N-glycosylation pathway is the one of post-translational mechanism and is known as highlconserved in eukaryotes. However, the process for complex-N-glycan modification is different between mammals and plants. In plant-specific manner, beta 1,2-xylose and alpha 1,3-fucose residues are transferred to N-glycan core structure on glycoproteins by beta 1,2-xylosyltransferase (beta 1,2-XylT) and alpha 1,3-fucosyltransferase (alpha 1,3-FucT), respectively.

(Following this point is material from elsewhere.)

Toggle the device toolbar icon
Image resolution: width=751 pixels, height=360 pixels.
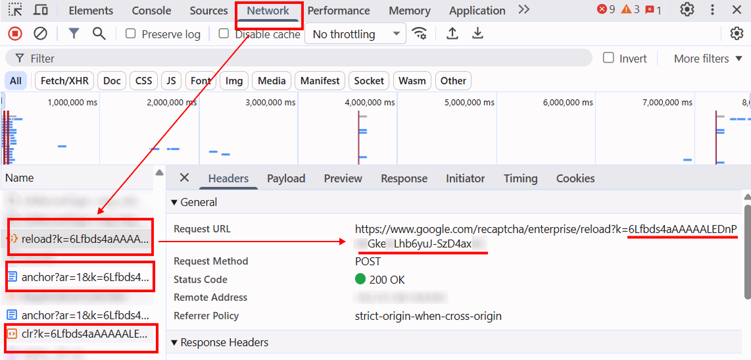coord(41,10)
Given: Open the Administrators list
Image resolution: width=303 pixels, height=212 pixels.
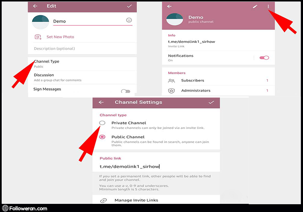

As an effort to use plants as a platform to produce biopharmaceuticals, the plant-specific N-glycan genes of rice (Oryza sativa), beta 1,2-xylT (OsXylT) and alpha 1,3-FucT (OsFucT), were knocked out using multiplex CRISPR/Cas9 technology. The double knock-out lines were found to have frameshift mutations by INDELs. Both beta 1,2-xylose and alpha 1,3-fucose residues in the lines were not detected in Western blot analysis. Consistently, there was no peak corresponding to the N-glycans in MALDI-TOF/MS analysis. Although alpha 1,3-fucose and beta 1,2-xylose residues were not detected in the line, other plant-specific residues of beta 1,3-galactose and alpha 1,4-fucose were detected. Thus, we suggest that each enzymes working on the process for complex N-glycan biosynthesis might independently act in rice, hence the double knock-out of both OsXylT and OsFucT might be not enough to humanize N-glycan structure in rice.

Automated summary

The N-glycosylation pathway is highly conserved in eukaryotes as a post-translational mechanism, but the process for complex N-glycan modification differs between mammals and plants. Knocking out plant-specific N-glycan genes in rice using CRISPR/Cas9 technology revealed that double knockout of OsXylT and OsFucT was not sufficient to humanize N-glycan structure in rice.